Given problem:
Recast the material from the line containing "Screen dimensions: 970x544" through the line containing "tap(126, 58)" as a Markdown table with the columns Row and Line. Number each line in the Row column and omit any blank lines.

Stored items:
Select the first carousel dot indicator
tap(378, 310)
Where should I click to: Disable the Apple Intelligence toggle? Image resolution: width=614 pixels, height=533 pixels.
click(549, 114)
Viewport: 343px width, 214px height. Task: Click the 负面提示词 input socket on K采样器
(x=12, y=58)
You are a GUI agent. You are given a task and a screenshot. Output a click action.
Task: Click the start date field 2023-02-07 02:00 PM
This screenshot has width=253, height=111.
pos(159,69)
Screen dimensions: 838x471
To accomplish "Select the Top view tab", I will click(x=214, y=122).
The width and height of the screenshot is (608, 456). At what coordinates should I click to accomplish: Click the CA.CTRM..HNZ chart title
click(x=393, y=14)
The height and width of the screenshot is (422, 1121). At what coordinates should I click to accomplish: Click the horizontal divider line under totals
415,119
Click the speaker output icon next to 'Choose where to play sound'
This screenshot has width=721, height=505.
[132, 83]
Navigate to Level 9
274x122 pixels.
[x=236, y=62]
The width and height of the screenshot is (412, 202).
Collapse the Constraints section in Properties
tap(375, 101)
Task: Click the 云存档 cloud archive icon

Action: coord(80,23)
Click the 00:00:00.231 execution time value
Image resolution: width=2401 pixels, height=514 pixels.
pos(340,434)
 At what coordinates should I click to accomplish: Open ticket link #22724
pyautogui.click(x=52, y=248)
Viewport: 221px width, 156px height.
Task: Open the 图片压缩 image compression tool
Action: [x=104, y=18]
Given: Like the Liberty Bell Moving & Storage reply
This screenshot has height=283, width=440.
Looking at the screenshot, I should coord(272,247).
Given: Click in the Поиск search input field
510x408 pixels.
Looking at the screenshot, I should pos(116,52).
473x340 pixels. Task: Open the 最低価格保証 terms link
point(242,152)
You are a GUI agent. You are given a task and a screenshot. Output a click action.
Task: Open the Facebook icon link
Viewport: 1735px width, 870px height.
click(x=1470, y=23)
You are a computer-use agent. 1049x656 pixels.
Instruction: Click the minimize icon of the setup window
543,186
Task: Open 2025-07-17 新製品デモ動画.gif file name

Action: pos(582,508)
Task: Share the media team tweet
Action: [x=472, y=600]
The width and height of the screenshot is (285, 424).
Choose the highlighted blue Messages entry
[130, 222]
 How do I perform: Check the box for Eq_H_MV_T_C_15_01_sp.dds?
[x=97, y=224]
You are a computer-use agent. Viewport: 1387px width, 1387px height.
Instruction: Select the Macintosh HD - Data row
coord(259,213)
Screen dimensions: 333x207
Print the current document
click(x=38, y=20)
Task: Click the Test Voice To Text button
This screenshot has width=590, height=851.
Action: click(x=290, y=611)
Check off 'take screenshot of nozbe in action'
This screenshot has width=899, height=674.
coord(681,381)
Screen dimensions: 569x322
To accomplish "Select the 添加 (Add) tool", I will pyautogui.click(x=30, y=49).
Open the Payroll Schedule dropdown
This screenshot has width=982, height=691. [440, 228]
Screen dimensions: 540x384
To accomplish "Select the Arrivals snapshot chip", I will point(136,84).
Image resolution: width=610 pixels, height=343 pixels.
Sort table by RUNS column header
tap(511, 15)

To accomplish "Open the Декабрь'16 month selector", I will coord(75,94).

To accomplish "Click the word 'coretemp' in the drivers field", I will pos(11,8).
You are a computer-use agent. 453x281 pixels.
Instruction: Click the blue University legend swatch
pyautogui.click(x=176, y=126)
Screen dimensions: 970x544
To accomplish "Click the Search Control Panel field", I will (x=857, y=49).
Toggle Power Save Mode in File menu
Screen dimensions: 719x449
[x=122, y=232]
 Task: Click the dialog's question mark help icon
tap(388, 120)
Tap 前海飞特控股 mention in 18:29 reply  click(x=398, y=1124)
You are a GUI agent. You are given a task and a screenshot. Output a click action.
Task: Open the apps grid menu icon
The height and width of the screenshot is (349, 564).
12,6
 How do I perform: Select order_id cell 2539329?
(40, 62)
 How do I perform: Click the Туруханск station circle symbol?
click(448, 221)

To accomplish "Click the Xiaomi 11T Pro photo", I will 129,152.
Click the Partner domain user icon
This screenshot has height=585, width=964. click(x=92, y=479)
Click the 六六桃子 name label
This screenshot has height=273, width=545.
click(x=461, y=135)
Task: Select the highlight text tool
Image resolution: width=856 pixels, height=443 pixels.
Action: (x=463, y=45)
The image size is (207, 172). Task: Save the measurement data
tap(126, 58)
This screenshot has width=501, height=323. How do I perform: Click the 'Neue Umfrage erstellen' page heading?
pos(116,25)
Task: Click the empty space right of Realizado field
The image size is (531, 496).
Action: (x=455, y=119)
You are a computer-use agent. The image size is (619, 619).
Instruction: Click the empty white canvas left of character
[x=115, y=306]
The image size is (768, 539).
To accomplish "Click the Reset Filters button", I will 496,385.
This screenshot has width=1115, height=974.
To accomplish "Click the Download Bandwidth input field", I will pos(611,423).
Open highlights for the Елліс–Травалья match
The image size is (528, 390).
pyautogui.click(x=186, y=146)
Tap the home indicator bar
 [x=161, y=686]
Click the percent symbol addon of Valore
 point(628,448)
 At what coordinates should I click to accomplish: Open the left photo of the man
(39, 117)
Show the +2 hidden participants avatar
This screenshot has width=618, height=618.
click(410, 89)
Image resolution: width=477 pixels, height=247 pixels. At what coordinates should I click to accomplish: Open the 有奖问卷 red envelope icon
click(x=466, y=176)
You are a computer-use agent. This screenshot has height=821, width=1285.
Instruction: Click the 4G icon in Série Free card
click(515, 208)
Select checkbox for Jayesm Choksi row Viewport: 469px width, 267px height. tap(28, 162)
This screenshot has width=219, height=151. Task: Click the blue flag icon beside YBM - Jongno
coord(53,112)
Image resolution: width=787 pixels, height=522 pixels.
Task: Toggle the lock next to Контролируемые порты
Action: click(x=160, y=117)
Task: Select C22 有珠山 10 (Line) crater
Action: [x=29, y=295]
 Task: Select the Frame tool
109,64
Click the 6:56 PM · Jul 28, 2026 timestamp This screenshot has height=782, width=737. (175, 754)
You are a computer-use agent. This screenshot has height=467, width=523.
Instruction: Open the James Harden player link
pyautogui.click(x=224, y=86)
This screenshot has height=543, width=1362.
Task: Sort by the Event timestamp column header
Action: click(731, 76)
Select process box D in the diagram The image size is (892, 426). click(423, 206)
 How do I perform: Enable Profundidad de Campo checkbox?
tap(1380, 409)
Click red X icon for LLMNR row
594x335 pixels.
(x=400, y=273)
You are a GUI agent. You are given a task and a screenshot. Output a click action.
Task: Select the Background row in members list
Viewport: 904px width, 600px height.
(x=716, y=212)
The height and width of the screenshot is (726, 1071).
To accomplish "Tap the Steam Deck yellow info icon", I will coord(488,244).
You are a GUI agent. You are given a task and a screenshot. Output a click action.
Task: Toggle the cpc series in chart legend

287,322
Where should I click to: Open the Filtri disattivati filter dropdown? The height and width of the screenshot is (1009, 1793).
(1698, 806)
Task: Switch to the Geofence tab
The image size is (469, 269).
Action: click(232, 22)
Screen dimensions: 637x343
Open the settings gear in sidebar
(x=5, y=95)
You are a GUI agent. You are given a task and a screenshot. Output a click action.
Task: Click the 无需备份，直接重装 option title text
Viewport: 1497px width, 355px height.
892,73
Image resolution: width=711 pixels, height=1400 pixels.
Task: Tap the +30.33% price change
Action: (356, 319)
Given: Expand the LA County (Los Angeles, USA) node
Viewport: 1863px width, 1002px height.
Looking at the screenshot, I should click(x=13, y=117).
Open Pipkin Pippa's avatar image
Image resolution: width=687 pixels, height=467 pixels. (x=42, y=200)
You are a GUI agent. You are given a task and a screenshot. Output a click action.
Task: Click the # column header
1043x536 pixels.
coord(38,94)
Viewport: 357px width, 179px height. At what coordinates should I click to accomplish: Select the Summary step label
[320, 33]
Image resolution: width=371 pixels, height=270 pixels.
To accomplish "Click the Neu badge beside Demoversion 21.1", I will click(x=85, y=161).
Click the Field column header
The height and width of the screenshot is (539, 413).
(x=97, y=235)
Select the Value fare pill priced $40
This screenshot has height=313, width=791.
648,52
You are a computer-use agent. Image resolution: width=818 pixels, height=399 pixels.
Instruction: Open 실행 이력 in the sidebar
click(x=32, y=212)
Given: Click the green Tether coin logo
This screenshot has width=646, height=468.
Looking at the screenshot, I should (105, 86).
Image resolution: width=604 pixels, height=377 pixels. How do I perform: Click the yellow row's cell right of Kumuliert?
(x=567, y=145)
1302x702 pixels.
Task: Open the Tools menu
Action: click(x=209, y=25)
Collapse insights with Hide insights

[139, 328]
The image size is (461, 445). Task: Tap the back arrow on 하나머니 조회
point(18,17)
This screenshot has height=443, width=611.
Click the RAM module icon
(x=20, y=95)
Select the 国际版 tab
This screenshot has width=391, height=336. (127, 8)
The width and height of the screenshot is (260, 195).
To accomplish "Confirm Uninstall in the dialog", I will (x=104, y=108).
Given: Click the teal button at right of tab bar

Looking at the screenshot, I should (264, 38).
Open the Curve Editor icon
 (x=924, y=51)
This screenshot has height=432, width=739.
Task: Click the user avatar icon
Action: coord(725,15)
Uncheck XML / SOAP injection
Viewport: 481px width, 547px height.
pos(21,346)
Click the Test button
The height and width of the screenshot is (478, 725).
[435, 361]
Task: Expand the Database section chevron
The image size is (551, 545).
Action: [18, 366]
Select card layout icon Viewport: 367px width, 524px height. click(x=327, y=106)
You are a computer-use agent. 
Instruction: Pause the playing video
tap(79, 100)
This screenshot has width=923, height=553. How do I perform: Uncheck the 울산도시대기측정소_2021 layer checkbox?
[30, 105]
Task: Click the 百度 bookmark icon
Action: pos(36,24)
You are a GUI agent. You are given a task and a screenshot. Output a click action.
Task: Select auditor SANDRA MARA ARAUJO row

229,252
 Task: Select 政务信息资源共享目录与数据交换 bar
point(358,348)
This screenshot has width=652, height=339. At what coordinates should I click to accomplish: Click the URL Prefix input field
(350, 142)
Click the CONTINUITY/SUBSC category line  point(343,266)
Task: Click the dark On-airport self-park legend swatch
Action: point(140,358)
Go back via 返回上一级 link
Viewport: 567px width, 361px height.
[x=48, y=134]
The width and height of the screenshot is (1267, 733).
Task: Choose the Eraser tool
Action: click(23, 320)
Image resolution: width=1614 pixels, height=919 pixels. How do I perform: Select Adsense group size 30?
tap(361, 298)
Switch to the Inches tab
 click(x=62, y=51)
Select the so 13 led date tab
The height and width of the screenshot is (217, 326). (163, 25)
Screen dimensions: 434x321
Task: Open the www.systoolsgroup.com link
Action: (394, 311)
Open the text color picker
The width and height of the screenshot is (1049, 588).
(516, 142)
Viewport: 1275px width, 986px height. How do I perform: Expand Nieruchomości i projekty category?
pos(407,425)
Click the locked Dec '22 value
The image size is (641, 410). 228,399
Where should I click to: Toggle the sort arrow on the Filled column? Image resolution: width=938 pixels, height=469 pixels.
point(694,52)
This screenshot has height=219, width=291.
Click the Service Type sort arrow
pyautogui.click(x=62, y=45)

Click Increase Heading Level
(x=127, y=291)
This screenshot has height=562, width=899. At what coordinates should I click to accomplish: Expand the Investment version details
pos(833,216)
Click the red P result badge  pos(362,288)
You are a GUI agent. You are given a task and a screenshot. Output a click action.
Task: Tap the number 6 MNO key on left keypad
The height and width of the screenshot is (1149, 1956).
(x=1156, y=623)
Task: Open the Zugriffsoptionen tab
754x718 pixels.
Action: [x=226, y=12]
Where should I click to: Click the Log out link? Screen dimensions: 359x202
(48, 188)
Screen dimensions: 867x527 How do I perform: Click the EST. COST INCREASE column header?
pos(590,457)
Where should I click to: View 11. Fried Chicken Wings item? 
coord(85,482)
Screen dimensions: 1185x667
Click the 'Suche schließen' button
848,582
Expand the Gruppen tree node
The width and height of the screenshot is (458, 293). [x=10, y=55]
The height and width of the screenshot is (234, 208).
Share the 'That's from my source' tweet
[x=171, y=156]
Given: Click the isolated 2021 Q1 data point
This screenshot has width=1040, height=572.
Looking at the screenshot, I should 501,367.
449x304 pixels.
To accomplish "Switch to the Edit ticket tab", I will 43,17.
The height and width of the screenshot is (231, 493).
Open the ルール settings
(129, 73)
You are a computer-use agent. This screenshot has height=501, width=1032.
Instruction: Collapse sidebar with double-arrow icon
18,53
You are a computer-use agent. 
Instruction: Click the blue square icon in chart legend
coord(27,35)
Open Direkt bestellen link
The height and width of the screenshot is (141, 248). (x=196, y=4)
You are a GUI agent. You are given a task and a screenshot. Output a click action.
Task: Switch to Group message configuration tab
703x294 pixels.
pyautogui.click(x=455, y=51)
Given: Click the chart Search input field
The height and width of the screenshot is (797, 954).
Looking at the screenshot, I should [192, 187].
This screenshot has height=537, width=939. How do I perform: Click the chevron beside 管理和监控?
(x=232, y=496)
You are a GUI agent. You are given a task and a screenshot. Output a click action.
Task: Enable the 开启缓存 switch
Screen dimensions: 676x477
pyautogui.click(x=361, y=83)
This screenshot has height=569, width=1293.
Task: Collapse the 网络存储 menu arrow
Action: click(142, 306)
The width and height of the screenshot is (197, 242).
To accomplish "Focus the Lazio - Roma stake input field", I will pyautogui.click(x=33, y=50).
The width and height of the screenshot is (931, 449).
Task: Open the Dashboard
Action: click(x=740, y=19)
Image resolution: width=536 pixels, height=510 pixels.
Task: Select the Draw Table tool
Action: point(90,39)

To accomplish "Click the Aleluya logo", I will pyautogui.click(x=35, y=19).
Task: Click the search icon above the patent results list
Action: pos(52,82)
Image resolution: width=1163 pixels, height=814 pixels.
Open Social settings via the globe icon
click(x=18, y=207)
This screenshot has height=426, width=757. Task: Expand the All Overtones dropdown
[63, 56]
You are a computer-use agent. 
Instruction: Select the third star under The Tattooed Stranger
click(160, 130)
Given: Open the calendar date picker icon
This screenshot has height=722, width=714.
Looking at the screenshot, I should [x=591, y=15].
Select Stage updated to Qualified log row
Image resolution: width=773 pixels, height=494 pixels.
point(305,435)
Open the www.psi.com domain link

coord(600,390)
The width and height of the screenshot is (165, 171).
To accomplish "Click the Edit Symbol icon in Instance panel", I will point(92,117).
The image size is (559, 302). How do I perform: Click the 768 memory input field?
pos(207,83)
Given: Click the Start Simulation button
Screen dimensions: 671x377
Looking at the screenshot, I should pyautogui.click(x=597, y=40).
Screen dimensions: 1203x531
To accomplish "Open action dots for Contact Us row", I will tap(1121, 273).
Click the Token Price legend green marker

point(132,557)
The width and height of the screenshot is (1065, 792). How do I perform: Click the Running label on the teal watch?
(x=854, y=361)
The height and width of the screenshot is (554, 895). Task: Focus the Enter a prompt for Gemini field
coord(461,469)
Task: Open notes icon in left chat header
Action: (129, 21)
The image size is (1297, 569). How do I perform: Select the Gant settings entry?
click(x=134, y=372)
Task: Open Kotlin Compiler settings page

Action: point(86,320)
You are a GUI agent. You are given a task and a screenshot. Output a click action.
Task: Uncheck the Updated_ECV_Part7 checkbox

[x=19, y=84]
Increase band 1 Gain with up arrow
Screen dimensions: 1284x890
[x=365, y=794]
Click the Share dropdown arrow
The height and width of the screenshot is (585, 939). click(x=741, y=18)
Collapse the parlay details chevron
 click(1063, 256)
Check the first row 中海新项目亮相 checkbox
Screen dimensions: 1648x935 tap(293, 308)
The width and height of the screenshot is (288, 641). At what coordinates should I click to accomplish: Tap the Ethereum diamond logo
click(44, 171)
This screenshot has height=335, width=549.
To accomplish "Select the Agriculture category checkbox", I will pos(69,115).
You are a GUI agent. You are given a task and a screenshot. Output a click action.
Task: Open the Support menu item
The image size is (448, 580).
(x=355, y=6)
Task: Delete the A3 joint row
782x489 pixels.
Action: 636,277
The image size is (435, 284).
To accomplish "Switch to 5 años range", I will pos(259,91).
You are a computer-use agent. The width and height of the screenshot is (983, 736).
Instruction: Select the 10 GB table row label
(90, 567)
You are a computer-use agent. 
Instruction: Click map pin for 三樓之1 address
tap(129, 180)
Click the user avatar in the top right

Result below:
| Row | Line |
|---|---|
| 1 | Screen dimensions: 970x544 |
| 2 | To accomplish "Click the Search Control Panel field", I will (x=857, y=49). |
| 3 | Toggle Power Save Mode in File menu |
| 4 | Screen dimensions: 719x449 |
| 5 | [x=122, y=232] |
| 6 |  Task: Click the dialog's question mark help icon |
| 7 | tap(388, 120) |
| 8 | Tap 前海飞特控股 mention in 18:29 reply  click(x=398, y=1124) |
| 9 | You are a GUI agent. You are given a task and a screenshot. Output a click action. |
| 10 | Task: Open the apps grid menu icon |
| 11 | The height and width of the screenshot is (349, 564). |
| 12 | 12,6 |
| 13 |  How do I perform: Select order_id cell 2539329? |
| 14 | (40, 62) |
| 15 |  How do I perform: Click the Туруханск station circle symbol? |
| 16 | click(448, 221) |
| 17 | To accomplish "Click the Xiaomi 11T Pro photo", I will 129,152. |
| 18 | Click the Partner domain user icon |
| 19 | This screenshot has height=585, width=964. click(x=92, y=479) |
| 20 | Click the 六六桃子 name label |
| 21 | This screenshot has height=273, width=545. |
| 22 | click(x=461, y=135) |
| 23 | Task: Select the highlight text tool |
| 24 | Image resolution: width=856 pixels, height=443 pixels. |
| 25 | Action: (x=463, y=45) |
| 26 | The image size is (207, 172). Task: Save the measurement data |
| 27 | tap(126, 58) |